Tot een levering kwam het echter niet: na ondertekening van de koopovereenkomst heeft de gemeente ontdekt dat de informatie in de brochure uit 2012 achterhaald was voor wat betreft het bestemmingsplan. De huidige bestemming betrof “wonen met functieaanduiding detailhandel”. De gemeente heeft dit, via de makelaar, gemeld aan de koper. De koper stelde dat de gemeente het pand diende te leveren conform de overeenkomst, dus met de ruime bestemmingsmogelijkheden. De gemeente wilde de bestemming echter niet weigeren.

Wanprestatie

Beide partijen stellen dat de andere partij wanprestatie pleegt, en beide partijen ontbinden de overeenkomst en maken aanspraak op de contractuele boete (10% van de koopsom). De vraag in de procedure is welke partij dit rechtsgeldig heeft gedaan.

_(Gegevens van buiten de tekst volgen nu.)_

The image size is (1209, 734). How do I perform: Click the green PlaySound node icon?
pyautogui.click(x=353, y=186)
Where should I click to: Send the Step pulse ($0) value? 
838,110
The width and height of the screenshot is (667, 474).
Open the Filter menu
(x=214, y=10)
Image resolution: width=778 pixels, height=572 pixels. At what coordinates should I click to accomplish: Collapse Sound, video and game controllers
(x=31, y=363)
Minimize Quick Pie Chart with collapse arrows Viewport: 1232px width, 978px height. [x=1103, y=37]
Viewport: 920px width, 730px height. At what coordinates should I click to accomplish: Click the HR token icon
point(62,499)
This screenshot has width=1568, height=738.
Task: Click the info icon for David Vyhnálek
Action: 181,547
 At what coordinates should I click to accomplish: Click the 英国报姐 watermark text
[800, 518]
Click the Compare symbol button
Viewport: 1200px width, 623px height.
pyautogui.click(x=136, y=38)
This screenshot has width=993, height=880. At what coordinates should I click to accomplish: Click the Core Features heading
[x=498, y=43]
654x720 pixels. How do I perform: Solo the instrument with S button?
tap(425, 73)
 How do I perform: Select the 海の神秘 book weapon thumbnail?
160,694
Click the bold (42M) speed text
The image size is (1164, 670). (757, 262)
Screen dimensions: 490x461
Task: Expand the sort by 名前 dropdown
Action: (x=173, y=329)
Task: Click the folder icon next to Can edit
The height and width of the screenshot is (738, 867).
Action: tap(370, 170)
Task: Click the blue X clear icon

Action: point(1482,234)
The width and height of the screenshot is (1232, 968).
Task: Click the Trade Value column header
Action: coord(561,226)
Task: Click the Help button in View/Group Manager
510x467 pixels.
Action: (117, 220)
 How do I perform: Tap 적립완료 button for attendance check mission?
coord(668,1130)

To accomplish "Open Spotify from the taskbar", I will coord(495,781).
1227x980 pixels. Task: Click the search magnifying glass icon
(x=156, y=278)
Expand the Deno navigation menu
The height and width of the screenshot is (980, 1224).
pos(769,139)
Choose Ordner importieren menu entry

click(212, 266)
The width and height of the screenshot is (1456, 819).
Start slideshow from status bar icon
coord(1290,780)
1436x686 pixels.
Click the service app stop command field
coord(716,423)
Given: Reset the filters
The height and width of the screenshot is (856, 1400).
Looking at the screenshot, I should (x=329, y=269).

De gemeente betwist dat het pand niet beantwoordt aan de koopovereenkomst. Volgens de gemeente zijn de bewoordingen van de koopovereenkomst bepalend, en nu daarin “winkelpand” is opgenomen voldoet het pand aan de overeenkomst. Bovendien betrof het bestemmingsplan waarnaar de brochure verwees slechts een ontwerp; de koper had eenvoudig het geldende bestemmingsplan kunnen achterhalen via internet.

Niet genoeg geleverd

De rechtbank stelt de gemeente in het gelijk. In hoger beroep heeft de koper meer succes: het hof oordeelt dat de gemeente niet heeft geleverd wat zij had moeten leveren. Daartoe overweegt het hof o.a.:

Ten aan zien van  de aanduiding “winkelpand” in de koopovereenkomst oordeelt het hof verder dat deze niet doorslaggevend is, nu koper ervan mocht uitgaan dat de koopovereenkomst dat hem ter ondertekening werd aangeboden de weergave was van wat partijen waren overeengekomen – dat is immers de functie van een schriftelijk contract – en niet een manier om het overeengekomene althans in dat kader verstrekte informatie op een cruciaal punt stilzwijgend te wijzigen.

Conclusie

Op grond van dit arrest kan worden geconcludeerd dat op de gemeente een extra zware mededelingsplicht rust m.b.t. de bestemming van het perceel waarop het te verkopen onroerend goed ligt. Gemeenten dienen hier dus extra scherp op toe te zien en kunnen niet volstaan met een verwijzing naar het (ontwerp)bestemmingsplan als bekend is dat het beoogde gebruik van de koper daarin niet is toegestaan.